初心者歓迎。丁寧なプログラムで地歌舞伎が見られる
 地歌舞伎を見たことがない方は、たくさんいらっしゃると思います。中津川保存会では、毎年3月に定期公演をしています。ぜひ、足を運んでいただきたいです。事前に配布するプログラムにあらすじが書いてありますから、物語の内容がわからないということもないはずです。
 開演前には大向こう講座もあります。「待ってました!」、「よっ、日本一!」などの掛け声を大向こうといいますが、どのタイミングで言うかをレクチャーします。
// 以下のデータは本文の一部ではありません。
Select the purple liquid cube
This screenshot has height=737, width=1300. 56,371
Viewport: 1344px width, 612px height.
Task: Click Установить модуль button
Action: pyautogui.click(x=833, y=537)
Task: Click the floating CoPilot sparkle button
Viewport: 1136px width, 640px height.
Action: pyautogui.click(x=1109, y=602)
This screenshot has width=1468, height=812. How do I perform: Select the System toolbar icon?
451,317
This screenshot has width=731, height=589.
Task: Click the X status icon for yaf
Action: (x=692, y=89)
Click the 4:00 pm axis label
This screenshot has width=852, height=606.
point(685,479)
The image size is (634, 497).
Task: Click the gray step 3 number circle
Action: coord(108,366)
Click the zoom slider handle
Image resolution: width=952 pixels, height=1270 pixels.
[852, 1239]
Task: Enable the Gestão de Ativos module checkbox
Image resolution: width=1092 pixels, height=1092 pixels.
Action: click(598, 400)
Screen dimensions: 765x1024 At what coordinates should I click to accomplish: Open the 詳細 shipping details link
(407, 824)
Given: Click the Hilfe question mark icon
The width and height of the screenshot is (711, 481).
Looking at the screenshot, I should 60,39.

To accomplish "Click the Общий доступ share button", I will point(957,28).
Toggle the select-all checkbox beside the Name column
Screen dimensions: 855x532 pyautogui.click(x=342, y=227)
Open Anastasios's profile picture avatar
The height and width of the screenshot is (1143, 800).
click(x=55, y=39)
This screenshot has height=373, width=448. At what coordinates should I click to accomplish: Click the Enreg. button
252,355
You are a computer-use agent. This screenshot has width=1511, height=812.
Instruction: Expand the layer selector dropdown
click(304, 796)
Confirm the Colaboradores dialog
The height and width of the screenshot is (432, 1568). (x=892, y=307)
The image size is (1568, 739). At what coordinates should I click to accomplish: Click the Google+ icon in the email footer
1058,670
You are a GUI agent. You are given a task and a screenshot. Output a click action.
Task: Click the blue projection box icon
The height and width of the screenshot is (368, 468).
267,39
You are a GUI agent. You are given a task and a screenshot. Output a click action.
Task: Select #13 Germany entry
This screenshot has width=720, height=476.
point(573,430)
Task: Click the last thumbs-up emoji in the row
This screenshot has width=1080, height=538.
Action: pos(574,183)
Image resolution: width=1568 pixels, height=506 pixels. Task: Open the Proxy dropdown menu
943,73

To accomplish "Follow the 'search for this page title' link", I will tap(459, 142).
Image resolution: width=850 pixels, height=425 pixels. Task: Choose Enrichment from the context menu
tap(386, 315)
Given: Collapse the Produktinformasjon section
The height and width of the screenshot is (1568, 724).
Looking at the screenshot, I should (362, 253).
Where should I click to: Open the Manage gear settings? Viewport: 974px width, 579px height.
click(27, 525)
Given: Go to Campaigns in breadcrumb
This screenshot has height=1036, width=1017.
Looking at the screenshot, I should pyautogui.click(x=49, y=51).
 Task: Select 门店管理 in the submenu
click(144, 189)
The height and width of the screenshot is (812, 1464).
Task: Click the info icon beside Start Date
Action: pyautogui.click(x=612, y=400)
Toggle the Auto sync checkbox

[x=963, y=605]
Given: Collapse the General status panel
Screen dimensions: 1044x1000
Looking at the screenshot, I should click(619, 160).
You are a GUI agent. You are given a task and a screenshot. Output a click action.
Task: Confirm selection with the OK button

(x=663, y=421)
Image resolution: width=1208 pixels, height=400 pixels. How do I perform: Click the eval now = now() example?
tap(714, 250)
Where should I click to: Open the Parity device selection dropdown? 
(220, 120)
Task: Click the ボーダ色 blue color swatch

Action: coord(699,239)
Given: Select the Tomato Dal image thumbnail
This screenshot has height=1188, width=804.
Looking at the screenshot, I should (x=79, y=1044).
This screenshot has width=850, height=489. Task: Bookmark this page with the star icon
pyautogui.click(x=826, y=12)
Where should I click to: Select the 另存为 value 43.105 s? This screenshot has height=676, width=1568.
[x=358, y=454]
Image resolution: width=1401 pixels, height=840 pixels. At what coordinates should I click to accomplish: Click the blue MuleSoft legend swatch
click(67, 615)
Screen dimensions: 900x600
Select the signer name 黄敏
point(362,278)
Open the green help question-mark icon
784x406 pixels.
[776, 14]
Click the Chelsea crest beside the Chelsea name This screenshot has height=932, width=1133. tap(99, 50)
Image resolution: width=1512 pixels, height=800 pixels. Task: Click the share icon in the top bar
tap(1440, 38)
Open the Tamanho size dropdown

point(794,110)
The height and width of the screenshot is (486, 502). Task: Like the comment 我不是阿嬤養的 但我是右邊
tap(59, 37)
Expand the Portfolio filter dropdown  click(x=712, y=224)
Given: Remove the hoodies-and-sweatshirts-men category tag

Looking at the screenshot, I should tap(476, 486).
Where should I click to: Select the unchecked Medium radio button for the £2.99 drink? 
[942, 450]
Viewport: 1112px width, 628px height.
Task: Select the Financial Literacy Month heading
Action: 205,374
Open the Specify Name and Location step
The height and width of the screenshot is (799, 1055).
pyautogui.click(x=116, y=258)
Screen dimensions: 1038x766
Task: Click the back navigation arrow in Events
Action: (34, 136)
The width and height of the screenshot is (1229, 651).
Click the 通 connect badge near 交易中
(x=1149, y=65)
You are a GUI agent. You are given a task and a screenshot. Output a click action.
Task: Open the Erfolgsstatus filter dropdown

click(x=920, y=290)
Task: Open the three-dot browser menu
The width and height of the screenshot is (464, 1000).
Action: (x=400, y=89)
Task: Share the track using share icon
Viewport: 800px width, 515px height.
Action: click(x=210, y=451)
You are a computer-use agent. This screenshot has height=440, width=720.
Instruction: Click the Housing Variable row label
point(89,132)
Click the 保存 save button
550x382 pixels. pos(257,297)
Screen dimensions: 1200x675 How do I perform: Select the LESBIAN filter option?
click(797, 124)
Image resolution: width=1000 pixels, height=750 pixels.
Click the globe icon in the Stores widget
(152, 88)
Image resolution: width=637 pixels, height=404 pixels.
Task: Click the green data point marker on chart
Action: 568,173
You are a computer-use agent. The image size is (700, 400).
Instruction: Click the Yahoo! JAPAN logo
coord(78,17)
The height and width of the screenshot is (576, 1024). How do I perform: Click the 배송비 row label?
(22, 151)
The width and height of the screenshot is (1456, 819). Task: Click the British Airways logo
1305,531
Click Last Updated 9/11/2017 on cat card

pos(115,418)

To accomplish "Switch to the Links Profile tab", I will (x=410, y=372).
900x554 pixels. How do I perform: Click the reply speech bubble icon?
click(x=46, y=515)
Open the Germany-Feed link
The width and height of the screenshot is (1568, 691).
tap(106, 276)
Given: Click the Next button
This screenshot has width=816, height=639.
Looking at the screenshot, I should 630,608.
中津川の地歌舞伎に登場する役者はもちろん素人で屋号はありません。本業が保険屋さんの役者さんが登場すると、「保険屋!」なんて声がかかって、そんなローカルさも地歌舞伎の良さかもしれません。
地歌舞伎の地は「地域」の地だと思います。振付、太夫、三味線、役者、顔師、下方、衣裳、大道具、裏方など地歌舞伎にはたくさんの人々が関わっています。そのどれを欠かしても公演は成り立ちません。それが足りない場合、お金を払えば東京、名古屋などの都会から、いくらでも代わりは呼べます。そのことを否定はしませんが、それで問題を解決していてはいけないはずです。地域の人でまかなう。地域の人で守る。そんな地歌舞伎を残していきたいです。